TASK: Look over the listing below and say how many of its lines include the string "inside"; give no more than that number.

··· RECORD EXCERPTS ···

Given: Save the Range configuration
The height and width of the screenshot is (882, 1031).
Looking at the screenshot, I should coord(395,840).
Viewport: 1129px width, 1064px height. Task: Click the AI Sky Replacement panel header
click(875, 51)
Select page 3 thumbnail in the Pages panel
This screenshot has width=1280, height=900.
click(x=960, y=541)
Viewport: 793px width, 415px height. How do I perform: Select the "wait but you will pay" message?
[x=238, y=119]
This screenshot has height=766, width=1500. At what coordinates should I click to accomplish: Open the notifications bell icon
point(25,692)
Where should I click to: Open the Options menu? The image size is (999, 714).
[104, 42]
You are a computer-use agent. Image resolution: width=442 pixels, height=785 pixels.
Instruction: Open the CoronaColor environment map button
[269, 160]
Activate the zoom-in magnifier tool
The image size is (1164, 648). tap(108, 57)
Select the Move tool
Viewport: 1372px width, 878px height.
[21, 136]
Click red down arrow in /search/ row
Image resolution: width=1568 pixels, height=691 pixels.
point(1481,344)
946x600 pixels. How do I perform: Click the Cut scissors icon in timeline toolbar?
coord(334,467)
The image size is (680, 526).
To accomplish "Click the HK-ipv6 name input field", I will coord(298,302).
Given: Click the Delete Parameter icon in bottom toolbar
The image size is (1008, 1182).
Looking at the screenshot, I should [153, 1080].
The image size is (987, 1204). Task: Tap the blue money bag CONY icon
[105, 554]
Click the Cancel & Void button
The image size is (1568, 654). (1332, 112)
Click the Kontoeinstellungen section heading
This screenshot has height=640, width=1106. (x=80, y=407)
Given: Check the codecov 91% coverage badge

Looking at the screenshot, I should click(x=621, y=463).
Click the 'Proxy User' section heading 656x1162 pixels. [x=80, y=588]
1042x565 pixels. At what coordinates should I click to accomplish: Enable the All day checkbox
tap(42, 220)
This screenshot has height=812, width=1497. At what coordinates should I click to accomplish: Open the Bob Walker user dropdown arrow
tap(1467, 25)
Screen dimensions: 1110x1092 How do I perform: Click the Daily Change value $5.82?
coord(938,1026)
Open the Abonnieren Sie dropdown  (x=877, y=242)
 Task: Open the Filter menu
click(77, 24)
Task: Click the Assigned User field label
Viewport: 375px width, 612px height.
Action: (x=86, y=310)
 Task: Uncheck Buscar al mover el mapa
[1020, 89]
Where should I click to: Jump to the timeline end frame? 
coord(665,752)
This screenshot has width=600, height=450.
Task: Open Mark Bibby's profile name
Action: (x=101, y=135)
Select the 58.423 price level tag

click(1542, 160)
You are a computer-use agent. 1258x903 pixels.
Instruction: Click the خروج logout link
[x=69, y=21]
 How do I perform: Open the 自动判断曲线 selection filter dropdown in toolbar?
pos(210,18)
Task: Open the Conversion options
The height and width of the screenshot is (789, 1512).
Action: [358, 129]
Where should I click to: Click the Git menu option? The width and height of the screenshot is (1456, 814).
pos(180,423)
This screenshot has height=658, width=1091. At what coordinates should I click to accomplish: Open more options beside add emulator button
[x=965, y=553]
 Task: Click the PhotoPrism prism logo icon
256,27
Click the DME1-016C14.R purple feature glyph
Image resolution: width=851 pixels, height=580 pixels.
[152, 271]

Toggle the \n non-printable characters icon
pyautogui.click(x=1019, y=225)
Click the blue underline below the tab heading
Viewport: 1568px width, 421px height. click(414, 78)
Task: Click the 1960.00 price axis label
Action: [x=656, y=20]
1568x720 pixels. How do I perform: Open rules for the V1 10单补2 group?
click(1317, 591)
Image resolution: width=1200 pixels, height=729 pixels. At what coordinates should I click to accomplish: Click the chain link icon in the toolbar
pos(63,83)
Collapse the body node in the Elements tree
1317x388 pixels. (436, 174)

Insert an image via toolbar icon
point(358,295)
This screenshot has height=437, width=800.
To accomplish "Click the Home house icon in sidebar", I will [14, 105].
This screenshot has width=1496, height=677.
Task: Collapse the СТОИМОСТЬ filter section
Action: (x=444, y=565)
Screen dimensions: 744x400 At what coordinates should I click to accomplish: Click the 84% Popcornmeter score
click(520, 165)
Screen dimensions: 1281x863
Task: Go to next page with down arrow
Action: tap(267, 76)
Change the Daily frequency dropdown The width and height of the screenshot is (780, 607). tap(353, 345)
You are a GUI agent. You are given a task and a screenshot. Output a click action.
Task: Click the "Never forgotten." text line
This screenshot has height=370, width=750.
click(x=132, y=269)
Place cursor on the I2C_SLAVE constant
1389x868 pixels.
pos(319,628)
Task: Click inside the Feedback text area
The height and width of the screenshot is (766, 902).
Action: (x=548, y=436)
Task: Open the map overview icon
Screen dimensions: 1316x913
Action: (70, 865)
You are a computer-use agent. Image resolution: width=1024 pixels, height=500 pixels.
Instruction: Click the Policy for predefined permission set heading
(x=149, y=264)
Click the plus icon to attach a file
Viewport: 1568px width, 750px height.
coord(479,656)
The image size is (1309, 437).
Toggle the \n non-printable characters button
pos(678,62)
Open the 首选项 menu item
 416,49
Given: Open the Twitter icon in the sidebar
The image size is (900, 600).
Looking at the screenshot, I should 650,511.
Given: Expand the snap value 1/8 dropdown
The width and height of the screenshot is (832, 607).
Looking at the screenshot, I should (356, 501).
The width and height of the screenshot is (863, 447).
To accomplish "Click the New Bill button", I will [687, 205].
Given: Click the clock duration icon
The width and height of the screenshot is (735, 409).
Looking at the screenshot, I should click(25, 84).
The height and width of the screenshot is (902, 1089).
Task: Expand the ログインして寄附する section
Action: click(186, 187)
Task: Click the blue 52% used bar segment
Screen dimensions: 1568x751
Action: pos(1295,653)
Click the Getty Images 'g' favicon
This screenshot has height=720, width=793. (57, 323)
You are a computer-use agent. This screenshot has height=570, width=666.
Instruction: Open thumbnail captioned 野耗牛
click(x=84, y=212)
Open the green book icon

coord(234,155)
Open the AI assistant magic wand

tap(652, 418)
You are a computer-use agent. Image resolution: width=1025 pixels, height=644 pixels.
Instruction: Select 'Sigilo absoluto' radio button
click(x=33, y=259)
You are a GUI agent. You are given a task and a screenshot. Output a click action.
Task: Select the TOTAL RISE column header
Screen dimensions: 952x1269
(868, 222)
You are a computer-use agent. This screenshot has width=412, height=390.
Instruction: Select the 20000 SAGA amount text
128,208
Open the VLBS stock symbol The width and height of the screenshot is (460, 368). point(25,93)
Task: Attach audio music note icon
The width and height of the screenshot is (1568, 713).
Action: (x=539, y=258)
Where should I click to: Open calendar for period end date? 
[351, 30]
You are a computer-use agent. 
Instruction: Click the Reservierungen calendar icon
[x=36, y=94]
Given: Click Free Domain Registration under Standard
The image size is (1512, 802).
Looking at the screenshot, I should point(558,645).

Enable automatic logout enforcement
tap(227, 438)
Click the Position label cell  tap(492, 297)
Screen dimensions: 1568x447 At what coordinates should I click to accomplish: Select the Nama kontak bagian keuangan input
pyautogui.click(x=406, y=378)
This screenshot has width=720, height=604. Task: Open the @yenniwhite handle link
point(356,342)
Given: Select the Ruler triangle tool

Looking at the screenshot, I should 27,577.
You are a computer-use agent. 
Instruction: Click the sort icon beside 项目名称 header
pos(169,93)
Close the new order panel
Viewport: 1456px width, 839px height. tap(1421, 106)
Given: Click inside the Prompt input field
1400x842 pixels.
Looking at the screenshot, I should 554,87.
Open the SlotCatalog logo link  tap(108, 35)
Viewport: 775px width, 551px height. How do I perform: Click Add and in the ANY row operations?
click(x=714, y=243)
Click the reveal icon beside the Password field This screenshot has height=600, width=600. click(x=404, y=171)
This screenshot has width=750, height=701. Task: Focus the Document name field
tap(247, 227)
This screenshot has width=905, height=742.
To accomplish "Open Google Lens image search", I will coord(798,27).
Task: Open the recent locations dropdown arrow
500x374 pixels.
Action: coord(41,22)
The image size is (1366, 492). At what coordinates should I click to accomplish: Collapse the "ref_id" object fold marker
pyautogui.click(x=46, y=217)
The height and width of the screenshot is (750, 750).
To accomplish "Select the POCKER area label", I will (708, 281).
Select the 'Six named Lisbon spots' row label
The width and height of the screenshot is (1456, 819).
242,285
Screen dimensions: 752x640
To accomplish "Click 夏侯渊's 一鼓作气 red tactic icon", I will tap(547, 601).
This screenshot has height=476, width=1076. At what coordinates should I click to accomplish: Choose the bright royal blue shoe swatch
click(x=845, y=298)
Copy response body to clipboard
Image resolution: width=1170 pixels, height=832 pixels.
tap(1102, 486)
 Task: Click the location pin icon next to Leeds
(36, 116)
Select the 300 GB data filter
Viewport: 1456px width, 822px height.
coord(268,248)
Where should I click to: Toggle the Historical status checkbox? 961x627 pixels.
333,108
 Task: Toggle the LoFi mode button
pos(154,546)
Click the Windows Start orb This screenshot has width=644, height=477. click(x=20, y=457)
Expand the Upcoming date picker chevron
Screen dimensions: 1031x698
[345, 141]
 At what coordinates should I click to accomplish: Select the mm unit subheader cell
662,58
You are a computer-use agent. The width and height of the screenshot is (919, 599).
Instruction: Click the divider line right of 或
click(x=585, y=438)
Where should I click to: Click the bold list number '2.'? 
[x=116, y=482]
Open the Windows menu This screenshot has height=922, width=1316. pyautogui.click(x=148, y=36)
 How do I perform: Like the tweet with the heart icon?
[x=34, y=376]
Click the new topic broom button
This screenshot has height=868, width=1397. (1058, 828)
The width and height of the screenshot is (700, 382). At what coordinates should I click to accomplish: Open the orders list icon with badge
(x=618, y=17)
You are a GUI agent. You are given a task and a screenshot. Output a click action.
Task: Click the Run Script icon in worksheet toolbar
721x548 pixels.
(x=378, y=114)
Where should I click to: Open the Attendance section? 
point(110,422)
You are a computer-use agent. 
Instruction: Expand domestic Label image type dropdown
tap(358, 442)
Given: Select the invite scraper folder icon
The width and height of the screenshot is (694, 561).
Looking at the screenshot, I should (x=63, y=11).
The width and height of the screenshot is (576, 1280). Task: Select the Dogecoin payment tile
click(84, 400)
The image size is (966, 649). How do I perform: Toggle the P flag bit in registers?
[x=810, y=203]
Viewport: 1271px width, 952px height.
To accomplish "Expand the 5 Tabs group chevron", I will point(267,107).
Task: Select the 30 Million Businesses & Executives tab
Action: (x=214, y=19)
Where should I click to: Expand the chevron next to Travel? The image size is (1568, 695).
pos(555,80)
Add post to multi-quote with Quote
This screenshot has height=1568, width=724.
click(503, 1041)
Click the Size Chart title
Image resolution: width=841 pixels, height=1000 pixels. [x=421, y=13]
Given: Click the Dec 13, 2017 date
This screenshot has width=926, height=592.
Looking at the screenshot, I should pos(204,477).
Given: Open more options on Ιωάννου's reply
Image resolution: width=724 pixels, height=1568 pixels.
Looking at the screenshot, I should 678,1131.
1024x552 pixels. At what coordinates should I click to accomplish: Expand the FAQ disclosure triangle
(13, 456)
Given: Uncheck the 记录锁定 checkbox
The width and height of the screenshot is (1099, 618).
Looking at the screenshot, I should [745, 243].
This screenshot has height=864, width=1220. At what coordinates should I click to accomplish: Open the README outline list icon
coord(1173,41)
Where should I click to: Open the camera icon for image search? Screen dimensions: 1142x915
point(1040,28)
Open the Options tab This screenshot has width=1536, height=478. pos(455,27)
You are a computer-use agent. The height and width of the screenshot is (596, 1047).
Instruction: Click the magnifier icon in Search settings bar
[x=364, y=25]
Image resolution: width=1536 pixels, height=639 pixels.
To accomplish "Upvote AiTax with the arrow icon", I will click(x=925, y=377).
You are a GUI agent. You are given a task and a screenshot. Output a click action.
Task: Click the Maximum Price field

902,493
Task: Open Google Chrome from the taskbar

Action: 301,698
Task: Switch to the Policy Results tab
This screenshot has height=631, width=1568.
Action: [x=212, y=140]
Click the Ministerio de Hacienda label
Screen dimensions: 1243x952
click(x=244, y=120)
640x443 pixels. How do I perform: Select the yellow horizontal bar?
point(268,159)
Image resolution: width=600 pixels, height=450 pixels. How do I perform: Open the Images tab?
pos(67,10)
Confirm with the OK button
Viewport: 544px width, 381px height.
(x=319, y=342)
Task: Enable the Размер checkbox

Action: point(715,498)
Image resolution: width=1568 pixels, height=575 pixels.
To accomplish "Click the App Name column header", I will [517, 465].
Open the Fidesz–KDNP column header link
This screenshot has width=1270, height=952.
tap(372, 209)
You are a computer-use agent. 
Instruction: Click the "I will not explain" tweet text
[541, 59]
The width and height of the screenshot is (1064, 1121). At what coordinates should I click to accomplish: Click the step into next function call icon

···

OUTPUT FOR THIS EXERCISE: 2